Task a = Copy all of the rows of data below exactly, leaving the pictures out of your copy.
-- Start of Passage --
Ofcom’s ‘Three Strikes’ Fileshare Policy Due In 2013
Ofcom will start sending letters to alleged file sharers in 2013 under the Digital Economy Act
Ofcom will start sending notification letters to alleged file sharers from the summer of 2013, but says that it still needs to solve a myriad of issues before it can successfully implement the controversial Digital Economy Act (DEA).
The Act, which was passed during the final days of the previous Labour government in 2010, includes provisions for blocking entire websites found to be hosting copyright infringing material as well as warning users who illegally download content as part of Ofcom’s ‘three strikes’ clampdown. Ofcom was asked to review the Act’s provisions in February, having drafted the three strikes proposal in May 2010.
-- End of Passage --
Task b =
Answer these questions from the passage on Ofcom's file-sharing policy:
(i) From when will Ofcom start sending notification letters to alleged file sharers?
(ii) In what year was the Digital Economy Act passed?
(iii) When did Ofcom draft the three strikes proposal?
-- Start of Dataset --
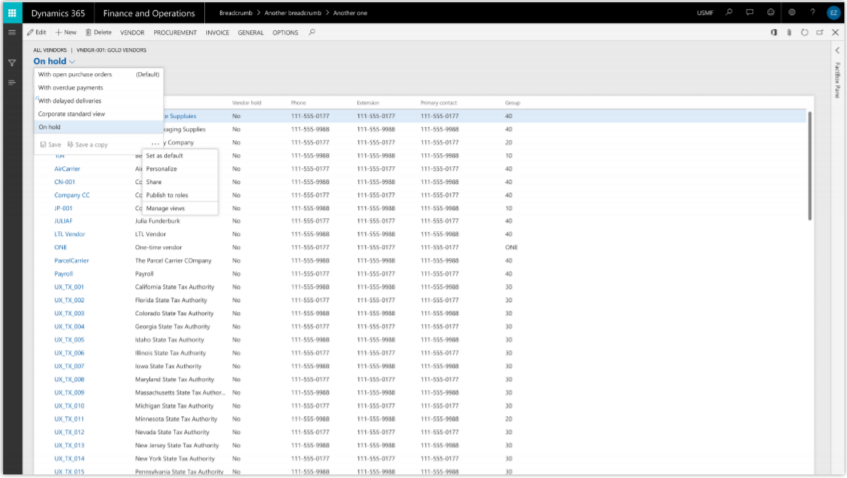Image resolution: width=847 pixels, height=478 pixels.
Task: Select With overdue payments view
Action: (70, 87)
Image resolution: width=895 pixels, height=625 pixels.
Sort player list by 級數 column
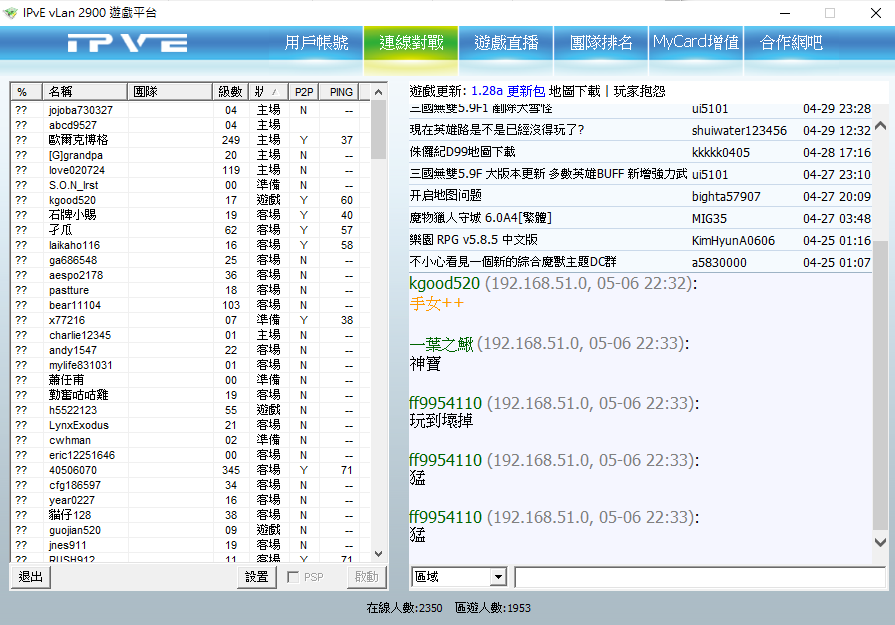(230, 92)
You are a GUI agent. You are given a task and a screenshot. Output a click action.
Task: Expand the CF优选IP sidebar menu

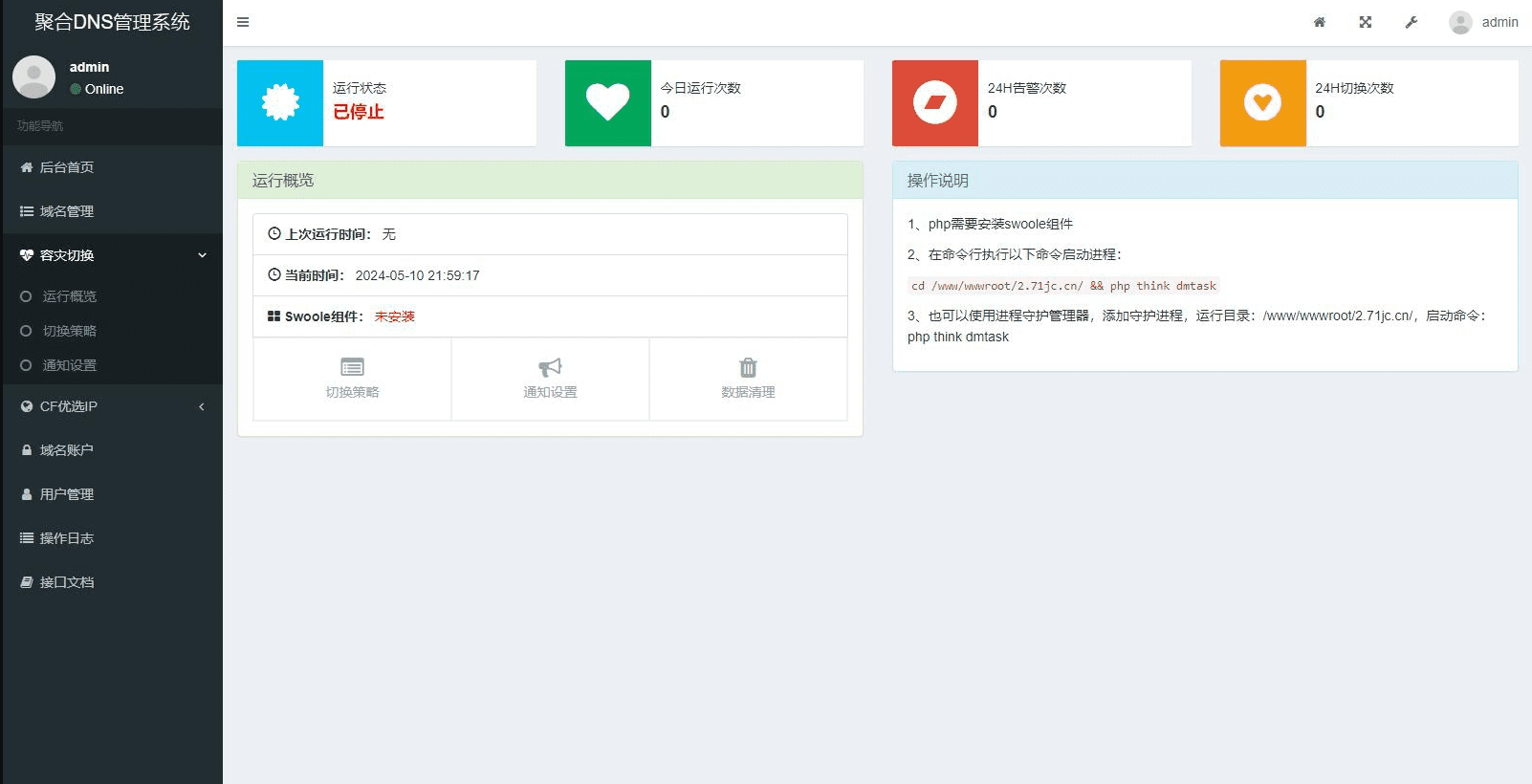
-- End of Dataset --
Complete response a =
Image resolution: width=847 pixels, height=478 pixels.
Task: Select With overdue payments view
Action: (70, 87)
Image resolution: width=895 pixels, height=625 pixels.
Sort player list by 級數 column
(230, 92)
You are a GUI agent. You are given a task and a screenshot. Output a click action.
Task: Expand the CF优选IP sidebar menu

Complete response b =
(i) From the summer of 2013.
(ii) 2010.
(iii) May 2010.